[Trecho da fonte]
┄┄┄┄┄┄┄┄┄┄┄┄┄┄┄┄┄┄┄┄
17 Setembro 2021
O principal comandante militar dos EUA esteve tão preocupado com a saúde mental de Donald Trump que tomou medidas secretas para evitar que o então presidente americano desencadeasse uma guerra com a China. A revelação consta em um novo livro a ser lançado no dia 21 de setembro.
A reportagem é publicada por Deutsche Welle Brasil, 15-09-2021.
O chefe do Estado-Maior Conjunto dos Estados Unidos, Mark A. Milley, contatou militares chineses para evitar um conflito armado com o país asiático e também ordenou a seus assessores que não agissem imediatamente no caso de qualquer movimento de Trump para usar as forças nucleares dos EUA.
Milley ligou para um general chinês para tranquilizar Pequim, de acordo com os jornalistas Bob Woodward e Robert Costa em sua obra Peril (perigo, em tradução livre).
┄┄┄┄┄┄┄┄┄┄┄┄┄┄┄┄┄┄┄┄
[Linhas de dados]
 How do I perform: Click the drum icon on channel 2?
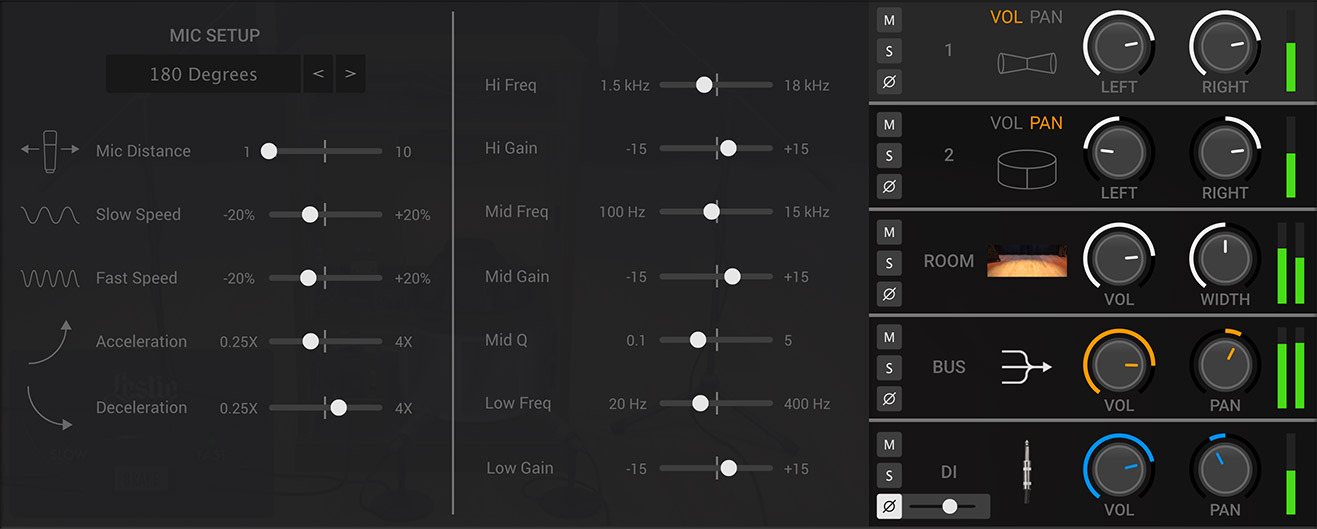click(x=1026, y=168)
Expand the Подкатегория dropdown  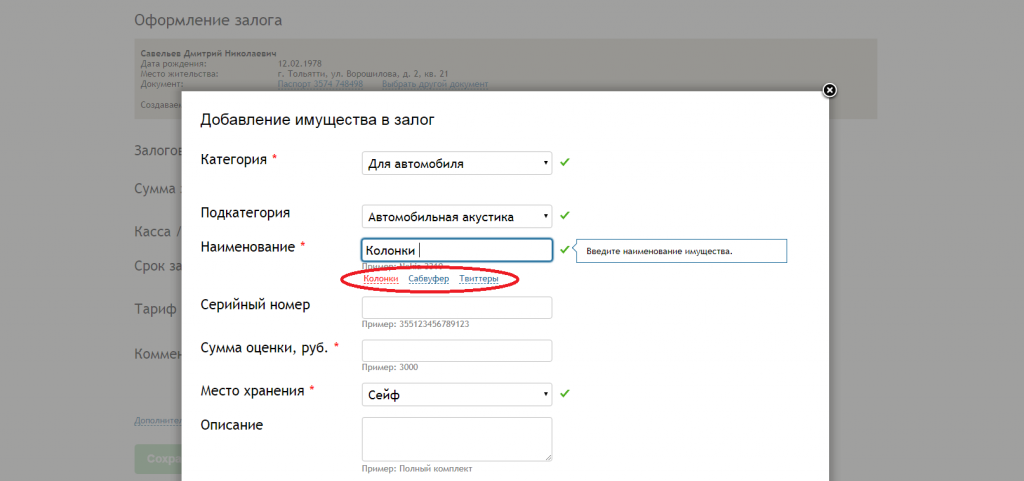click(x=456, y=216)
┄┄┄┄┄┄┄┄┄┄┄┄┄┄┄┄┄┄┄┄
[Tarefas a realizar]
#1 Responda, com base na reportagem sobre Milley e Trump:
(a) Em que dia será lançado o novo livro?
(b) Qual veículo publicou a reportagem e em que data?
(c) Quais jornalistas assinam a obra mencionada?
#2 Traduza para o inglês a seguinte frase da reportagem sobre Milley e Trump: "Milley ligou para um general chinês para tranquilizar Pequim, de acordo com os jornalistas Bob Woodward e Robert Costa em sua obra Peril (perigo, em tradução livre)."
#3 Retome a reportagem sobre Milley e Trump, prosseguindo a partir de sua última frase.

[Resultados do exercício]
#1
(a) No dia 21 de setembro.
(b) A Deutsche Welle Brasil, em 15-09-2021.
(c) Bob Woodward e Robert Costa.

#2 Milley called a Chinese general to reassure Beijing, according to journalists Bob Woodward and Robert Costa in their book Peril (danger, in a loose translation).

#3
O jornal The Washington Post – que tem Woodward e Costa em seu time de colaboradores – e outros veículos de comunicação divulgaram nesta terça-feira (14/09) trechos do livro. Eles descrevem como Milley teria atuado para possibilitar que o Pentágono e a comunidade de inteligência resistissem a qualquer eventual ato de Trump visando aumentar as tensões com a China ou o Irã após sua derrota na eleição presidencial de novembro de 2020.
Milley ligou duas vezes para o general Li Zuocheng, em 30 de outubro, pouco antes da derrota eleitoral de Trump, e em 8 de janeiro, dois dias depois que os apoiadores de Trump atacaram o Capitólio dos Estados Unidos, para assegurar-lhe de que a retórica anti-China do presidente republicano não iria se traduzir em ação militar.
"General Li, quero assegurar-lhe que o governo americano está estável e tudo vai ficar bem", disse Milley a Li em uma teleconferência realizada em outubro, segundo o texto de Woodward e Costa. "Não vamos atacar ou conduzir nenhuma operação cinética contra vocês", disse Milley.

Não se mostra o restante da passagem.